遠い光を湛えた双眸が、こちらに振り返る。
その輝きが。姉の発した言葉たちが、雪羽にその光景を想像させていく。
姉が緊張をしているのがわかった。そう、普段落ち着いていて、格好よくって。頼もしいのに。時々こうやって、不安げになる。
こっちが妹なのに、護ってやりたくなる。
けれど不知火へと雪羽が発した言葉の立脚は、そこではなくって──、
「……うん。いいよ」
純粋に。その光景を、雪羽も素敵だな、と思ったのだ。
姉がいる。
みんながいる。
あたしと、ヴァイオリンが、いて。ある。
「いいに、決まってるじゃん」
そんなコンサート。小雨姉さんほどうまくはきっとできないけど。
遠い未来の、自分へのご褒美でしかない。
「あたしも、お姉ちゃんの終着点に、一緒に行きたい。一緒に、そこにいたい」
* * *
──それで。お姉ちゃんはここにあたしを、連れてきたかったんだね。
そう言ってくれた雪羽の穏やかな声に、けれど心安らぐばかりでないのは、その理由を不知火自身が一番よくわかっている。
ああ。また。
私は彼女に、罪悪感を抱いている。
こんなにも優しい雪羽に甘えている自分に。
これでもまだすべてを話しきれてはいない自分に、嫌悪を持っている──……。
「ここだけじゃ、ないよ」
大丈夫。大丈夫だ、きちんと伝えられる。すべてを伝えきると、決めたのだ。
ここで、過去の人たちとのことを。
そしてあの場所で、未来のことを。いずれも、確定しきっていることを。
「雪羽、後ろを見て」
絡めあい、握りあっていた指先を、不知火はそっと解く。
雪羽の制服の立てた衣擦れの音が、彼女が不知火の言に従って身を翻したことを告げている。

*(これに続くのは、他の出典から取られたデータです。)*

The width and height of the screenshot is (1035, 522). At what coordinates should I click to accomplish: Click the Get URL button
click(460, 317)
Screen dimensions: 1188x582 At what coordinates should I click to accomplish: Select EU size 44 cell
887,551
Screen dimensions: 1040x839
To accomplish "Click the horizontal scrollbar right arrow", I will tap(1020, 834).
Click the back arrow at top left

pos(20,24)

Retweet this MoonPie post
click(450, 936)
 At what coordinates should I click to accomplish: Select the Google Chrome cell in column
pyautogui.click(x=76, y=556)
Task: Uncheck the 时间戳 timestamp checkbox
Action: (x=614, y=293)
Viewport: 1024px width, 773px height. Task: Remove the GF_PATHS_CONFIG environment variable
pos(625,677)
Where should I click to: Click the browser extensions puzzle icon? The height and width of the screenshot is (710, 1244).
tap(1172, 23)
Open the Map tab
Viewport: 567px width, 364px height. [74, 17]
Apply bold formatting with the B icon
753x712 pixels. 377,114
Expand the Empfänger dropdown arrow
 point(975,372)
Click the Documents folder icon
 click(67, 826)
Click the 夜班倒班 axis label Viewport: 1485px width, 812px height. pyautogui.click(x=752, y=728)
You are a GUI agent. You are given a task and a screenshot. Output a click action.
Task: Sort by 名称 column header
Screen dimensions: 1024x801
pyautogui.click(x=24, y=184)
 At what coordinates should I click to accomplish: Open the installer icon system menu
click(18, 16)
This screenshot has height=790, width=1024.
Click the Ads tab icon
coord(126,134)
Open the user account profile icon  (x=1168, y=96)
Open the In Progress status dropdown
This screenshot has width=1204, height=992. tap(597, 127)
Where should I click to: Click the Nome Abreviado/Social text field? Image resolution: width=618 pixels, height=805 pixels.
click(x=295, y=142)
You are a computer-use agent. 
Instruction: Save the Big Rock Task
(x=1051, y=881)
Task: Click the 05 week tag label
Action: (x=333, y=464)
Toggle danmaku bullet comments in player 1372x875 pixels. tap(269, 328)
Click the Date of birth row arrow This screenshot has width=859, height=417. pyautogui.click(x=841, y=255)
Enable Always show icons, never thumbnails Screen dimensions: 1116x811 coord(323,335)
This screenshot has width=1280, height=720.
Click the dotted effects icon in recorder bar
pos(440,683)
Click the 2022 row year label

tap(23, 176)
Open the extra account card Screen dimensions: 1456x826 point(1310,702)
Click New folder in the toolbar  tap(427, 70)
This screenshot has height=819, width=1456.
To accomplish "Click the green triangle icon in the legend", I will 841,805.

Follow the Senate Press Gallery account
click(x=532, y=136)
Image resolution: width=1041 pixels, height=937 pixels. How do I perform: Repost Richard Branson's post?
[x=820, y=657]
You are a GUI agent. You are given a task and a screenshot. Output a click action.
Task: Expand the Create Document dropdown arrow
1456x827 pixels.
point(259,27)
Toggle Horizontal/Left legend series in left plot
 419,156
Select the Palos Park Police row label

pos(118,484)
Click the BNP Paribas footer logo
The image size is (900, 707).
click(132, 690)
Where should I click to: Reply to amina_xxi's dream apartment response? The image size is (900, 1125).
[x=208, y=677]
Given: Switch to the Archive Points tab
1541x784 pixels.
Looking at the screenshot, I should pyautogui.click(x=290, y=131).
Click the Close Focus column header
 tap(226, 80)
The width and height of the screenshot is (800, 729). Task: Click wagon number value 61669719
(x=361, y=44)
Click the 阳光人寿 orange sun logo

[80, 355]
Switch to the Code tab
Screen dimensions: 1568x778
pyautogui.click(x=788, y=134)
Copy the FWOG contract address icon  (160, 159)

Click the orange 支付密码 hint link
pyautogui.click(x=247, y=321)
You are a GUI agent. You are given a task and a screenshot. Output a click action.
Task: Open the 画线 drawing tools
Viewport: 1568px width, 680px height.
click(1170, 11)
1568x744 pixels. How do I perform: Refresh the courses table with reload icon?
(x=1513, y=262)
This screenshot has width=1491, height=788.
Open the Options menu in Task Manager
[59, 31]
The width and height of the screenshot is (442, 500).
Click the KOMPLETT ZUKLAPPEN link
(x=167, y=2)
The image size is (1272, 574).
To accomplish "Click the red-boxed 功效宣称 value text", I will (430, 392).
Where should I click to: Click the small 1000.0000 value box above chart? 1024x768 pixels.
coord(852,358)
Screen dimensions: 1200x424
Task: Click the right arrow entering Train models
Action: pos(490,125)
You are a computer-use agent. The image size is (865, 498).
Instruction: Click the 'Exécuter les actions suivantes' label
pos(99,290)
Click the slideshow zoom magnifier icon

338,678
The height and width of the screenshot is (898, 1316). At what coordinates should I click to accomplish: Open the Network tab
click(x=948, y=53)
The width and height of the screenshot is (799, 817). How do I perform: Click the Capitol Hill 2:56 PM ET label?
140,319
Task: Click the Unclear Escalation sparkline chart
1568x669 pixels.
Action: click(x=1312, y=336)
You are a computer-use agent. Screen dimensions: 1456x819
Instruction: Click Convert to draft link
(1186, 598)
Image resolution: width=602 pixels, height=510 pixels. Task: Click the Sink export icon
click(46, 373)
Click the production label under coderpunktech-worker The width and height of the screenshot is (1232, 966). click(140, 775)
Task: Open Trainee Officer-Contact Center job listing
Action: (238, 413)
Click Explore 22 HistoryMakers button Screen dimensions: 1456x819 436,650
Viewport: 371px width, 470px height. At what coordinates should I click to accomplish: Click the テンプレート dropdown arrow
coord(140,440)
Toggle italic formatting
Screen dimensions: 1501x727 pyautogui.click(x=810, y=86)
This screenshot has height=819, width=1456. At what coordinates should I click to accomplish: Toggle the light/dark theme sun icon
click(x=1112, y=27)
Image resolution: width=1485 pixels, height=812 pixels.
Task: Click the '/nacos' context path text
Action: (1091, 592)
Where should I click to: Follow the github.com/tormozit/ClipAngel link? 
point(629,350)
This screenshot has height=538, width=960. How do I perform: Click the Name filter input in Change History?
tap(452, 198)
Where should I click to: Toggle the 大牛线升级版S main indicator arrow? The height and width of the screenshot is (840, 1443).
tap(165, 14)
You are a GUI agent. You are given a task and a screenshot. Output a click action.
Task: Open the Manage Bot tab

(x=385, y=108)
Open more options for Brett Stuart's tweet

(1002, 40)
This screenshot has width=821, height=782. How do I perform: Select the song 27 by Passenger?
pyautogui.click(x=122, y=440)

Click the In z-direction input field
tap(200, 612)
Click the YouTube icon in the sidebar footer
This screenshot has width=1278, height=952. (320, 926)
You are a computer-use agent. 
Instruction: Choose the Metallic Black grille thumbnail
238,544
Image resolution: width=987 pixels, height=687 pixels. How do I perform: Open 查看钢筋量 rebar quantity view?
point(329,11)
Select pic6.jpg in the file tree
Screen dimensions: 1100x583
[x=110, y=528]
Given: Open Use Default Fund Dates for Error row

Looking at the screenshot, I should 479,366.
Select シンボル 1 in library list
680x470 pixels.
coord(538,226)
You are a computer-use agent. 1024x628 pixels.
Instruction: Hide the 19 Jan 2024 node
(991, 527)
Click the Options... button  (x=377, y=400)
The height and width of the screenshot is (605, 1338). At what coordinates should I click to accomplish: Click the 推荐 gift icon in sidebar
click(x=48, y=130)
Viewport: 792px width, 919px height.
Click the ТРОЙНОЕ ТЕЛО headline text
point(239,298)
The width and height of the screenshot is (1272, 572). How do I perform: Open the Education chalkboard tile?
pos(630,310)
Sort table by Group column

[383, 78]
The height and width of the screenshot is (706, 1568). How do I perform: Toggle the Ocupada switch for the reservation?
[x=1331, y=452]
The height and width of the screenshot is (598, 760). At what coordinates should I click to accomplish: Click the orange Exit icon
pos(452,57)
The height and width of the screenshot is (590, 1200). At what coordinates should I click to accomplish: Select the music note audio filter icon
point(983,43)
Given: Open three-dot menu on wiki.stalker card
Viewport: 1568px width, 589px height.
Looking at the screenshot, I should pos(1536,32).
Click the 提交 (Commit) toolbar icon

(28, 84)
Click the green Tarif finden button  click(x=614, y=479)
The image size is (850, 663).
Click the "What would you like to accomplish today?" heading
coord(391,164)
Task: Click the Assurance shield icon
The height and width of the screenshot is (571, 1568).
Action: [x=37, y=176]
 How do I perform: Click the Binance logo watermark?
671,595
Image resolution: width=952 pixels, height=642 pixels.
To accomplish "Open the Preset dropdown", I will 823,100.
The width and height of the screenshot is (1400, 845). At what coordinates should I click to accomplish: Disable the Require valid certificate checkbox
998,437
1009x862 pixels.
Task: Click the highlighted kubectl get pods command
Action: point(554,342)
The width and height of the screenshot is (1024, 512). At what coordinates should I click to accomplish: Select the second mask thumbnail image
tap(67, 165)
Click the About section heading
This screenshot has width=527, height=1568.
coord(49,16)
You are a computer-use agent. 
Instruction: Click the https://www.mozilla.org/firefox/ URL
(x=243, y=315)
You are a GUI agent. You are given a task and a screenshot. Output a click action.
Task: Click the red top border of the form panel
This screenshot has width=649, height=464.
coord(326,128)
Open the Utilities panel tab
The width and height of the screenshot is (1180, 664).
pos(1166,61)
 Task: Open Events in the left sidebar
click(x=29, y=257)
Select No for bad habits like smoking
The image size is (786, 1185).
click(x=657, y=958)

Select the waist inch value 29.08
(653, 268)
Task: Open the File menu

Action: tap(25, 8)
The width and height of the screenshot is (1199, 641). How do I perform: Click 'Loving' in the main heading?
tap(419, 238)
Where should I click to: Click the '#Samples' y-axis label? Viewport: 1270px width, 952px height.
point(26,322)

「扉の横に、絵がかかっているだろ。それが、私と兄さんの故郷」
きっと彼女はその油絵を、見つめている。
蒼い海に囲まれた、小さな島の絵。
ほんとうに。なにからなにまで妹を振り回して。悪い姉だ、と自嘲をする。
「私たちの生まれ育った場所。駒江の実家があった、そしてお墓のある島。名前が、有川島っていうんだ」
既に、伝えてはいる。
連れて行きたい場所があること。
いいよ、と。とうの昔に、雪羽も頷いてくれた。だからこれは今更のこと。
不知火自身が決心を鈍らせてしまわないための──儀式。